Auch im Rahmen einer künstlichen Befruchtung kommt es durch eine reduzierte Eizellqualität- und Quantität zu niedrigeren Schwangerschaftsraten. Nicht zuletzt müssen wir darauf hinweisen, dass unter einer solchen Behandlung eine höhere Medikamentendosis notwendig ist, was die Behandlungskosten entsprechend steigen lässt.
Vitamin D
Vitamin D hat einen positiven Einfluss auf die Fertilität. Daher sollte der Vitamin D Haushalt ausgeglichen sein. Der tägliche Bedarf liegt bei 800-1000 i.E. Vitamin D ist wichtig für unseren Knochenaufbau und in einer Schwangerschaft für den des Kindes. Allerdings sollte Sie darauf achten, dass die Vitamin D Konzentration im Blut nicht höher als 60-70 ng/ml ist.
Folsäure
Die Einnahme von Folsäure ist wichtig, um die Entstehung von Neuralrohrdefekten (z.B. offener Rücken) in den ersten Wochen einer Schwangerschaft zu verhindern. Derzeit wird eine Dosierung von 400-800ug über mindestens 4-8 Wochen empfohlen, um die Speicher zu füllen.
Psychosoziale Unterstützung
Der lange unerfüllte Kinderwunsch, der Weg durch eine Kinderwunschbehandlung und die damit verbundenen Ängste, Sorgen und Zweifel nagen sehr an der psychischen Substanz und belasten viele Frauen und Paare. Das spiegelt sich auch in der hohen Abbruchrate von Kinderwunschbehandlungen wieder. Als Hauptursache für den Abbruch einer Kinderwunschbehandlung wird die psychische Belastung genannt. Zusätzlich belastend sind Mythen um den unerfüllten Kinderwunsch und gut gemeinte Ratschläge von allen Seiten.
Ein unerfüllter Kinderwunsch bedeutet Stress auf vielen Ebenen. Wir vertreten die Ansicht, dass Sie sich während einer Behandlung emotional so gut wie möglich fühlen sollten. Aus langjähriger Erfahrung wissen wir jedoch, dass eine psychosoziale Unterstützung nur selten in Kinderwunschzentren angeboten wird.
Frau Dr.

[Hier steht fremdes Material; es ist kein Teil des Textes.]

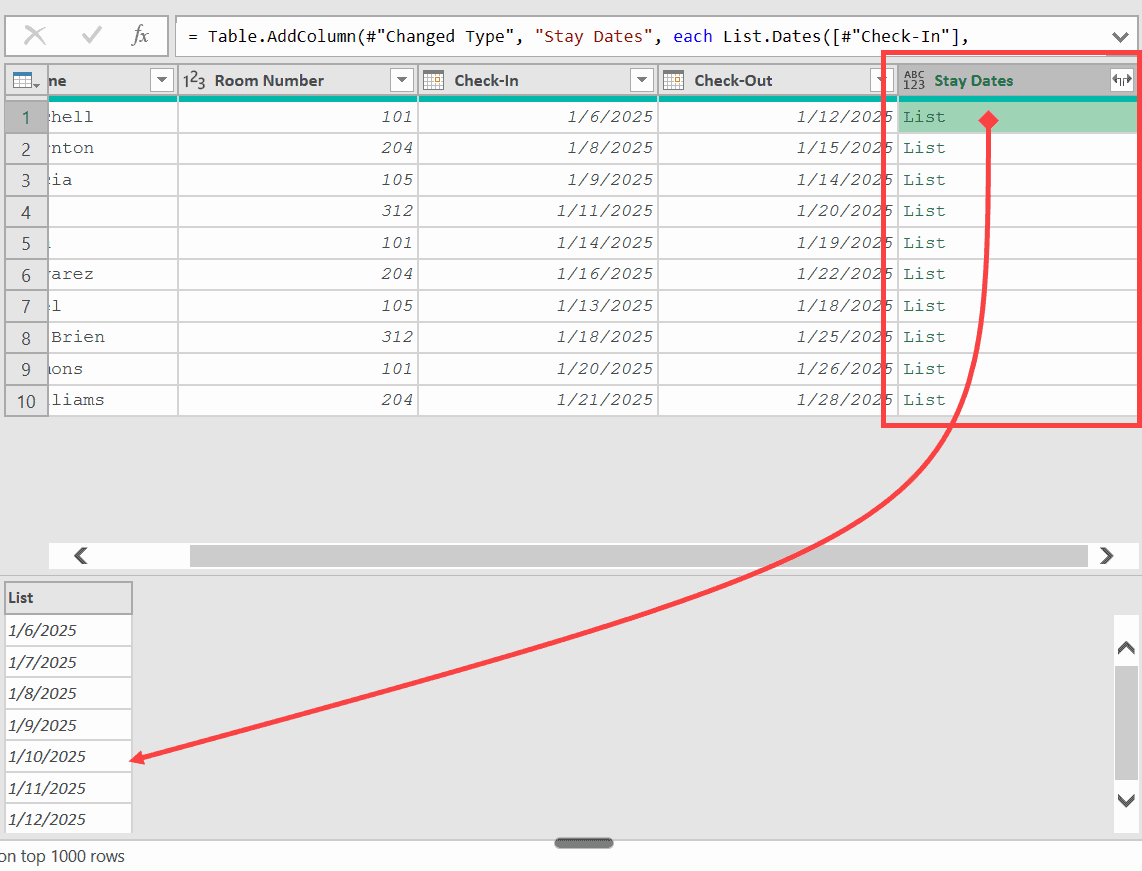Open the Room Number filter dropdown
This screenshot has height=871, width=1142.
(401, 81)
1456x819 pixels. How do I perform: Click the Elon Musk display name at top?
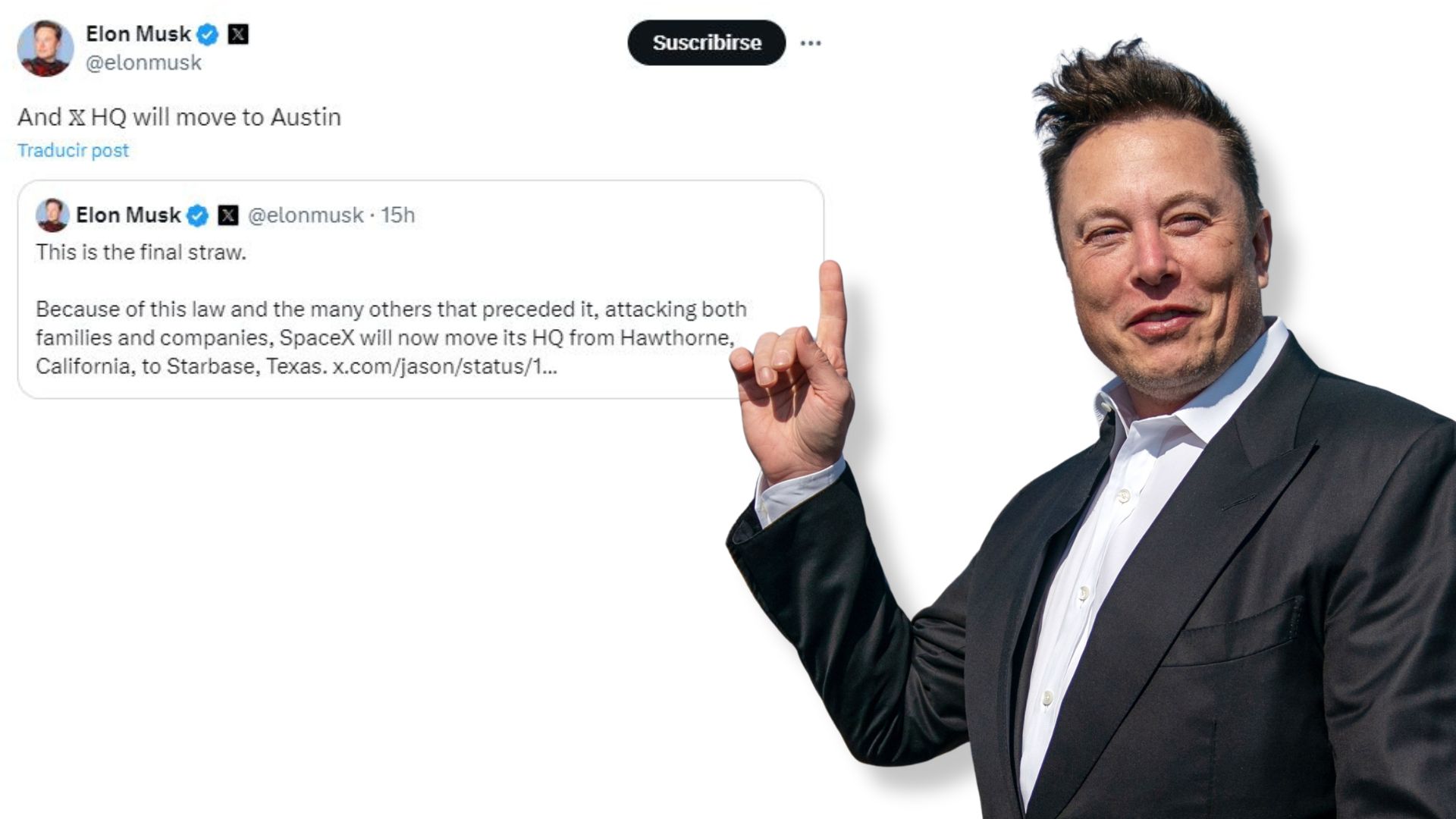(x=138, y=34)
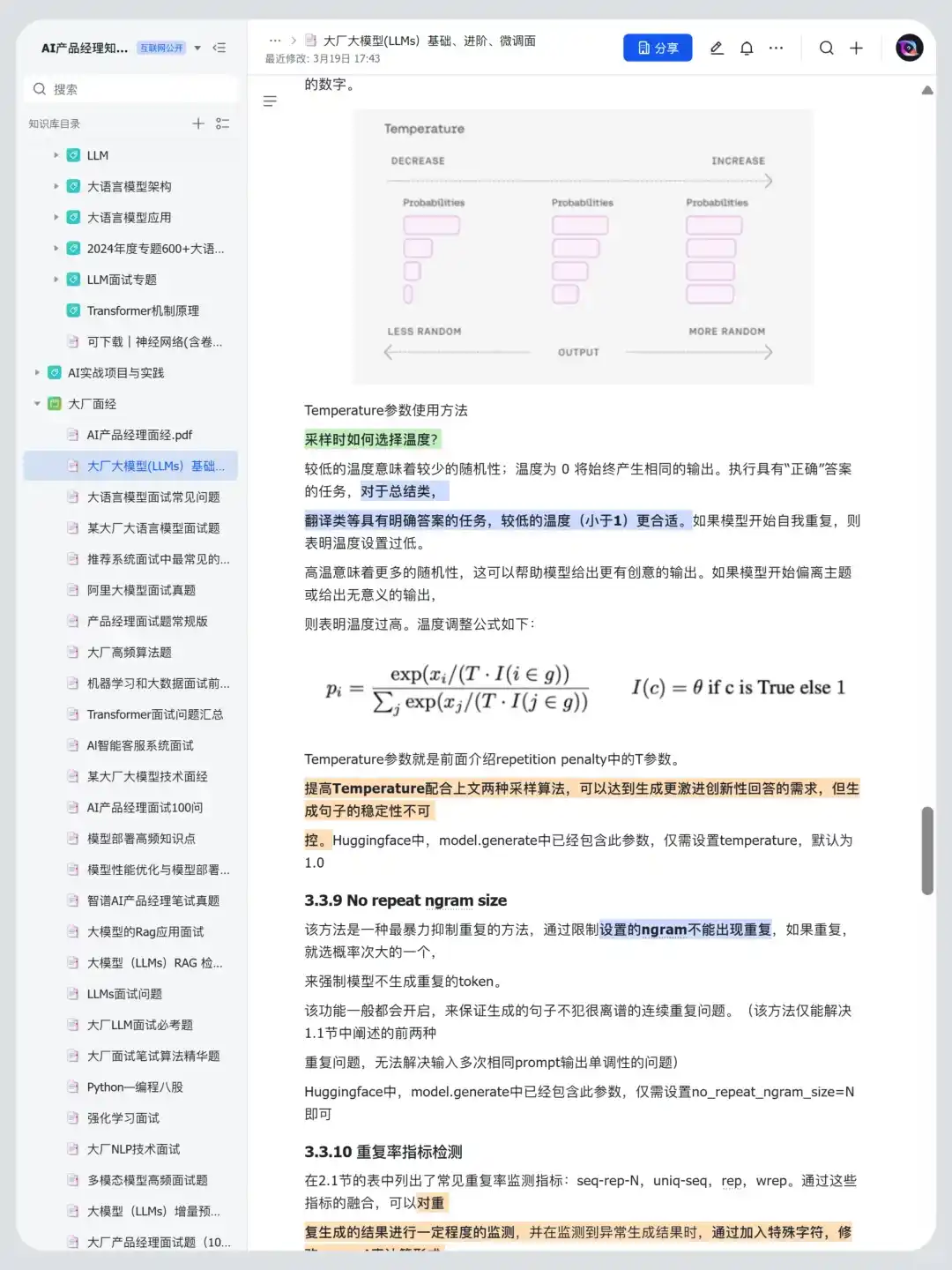The height and width of the screenshot is (1270, 952).
Task: Click inside the 搜索 search field
Action: click(x=130, y=88)
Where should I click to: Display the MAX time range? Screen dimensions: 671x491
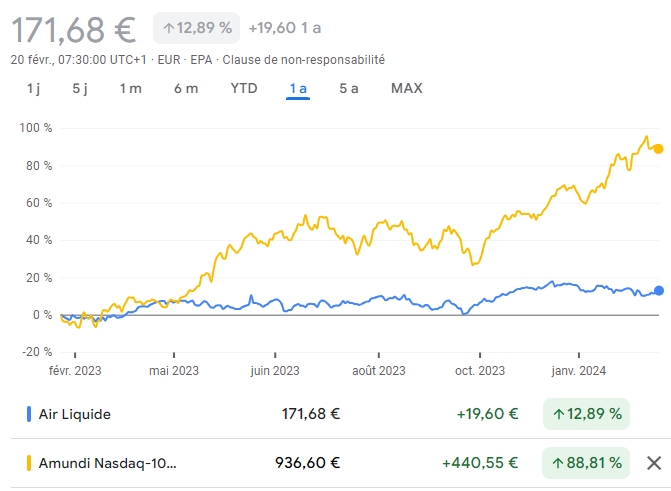click(x=407, y=88)
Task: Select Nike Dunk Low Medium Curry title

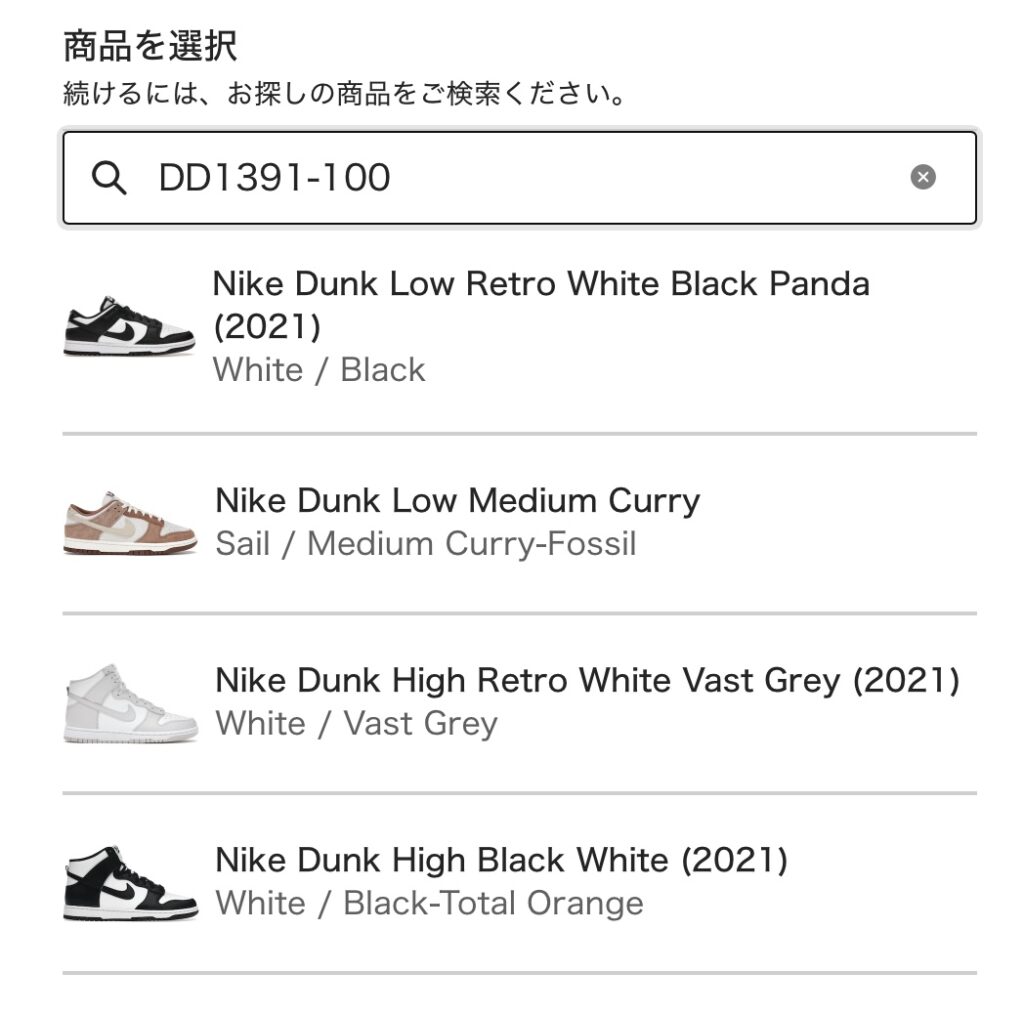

Ute Bungard (Fachärztin für Psychotherapeutische Medizin), Frau Katharina Voss (Dipl.-Psychologin) und Frau Christiane Hölkemeier (systematische Therapeutin und Heilpraktikerin) unterstützen Sie und uns auf unserem gemeinsamen Weg des Kinderwunsches. Durch die psychosoziale Begleitung können Sie eine Entlastung der eigenen Lebenssituation erreichen, indem die Paarkommunikation unterstützt und Strategien zum Umgang mit Familie, Freunden oder Job erarbeitet werden. Denn wenn Ihr emotionales Gleichgewicht gestärkt ist, haben Sie wieder Ressourcen für die Kinderwunschbehandlung.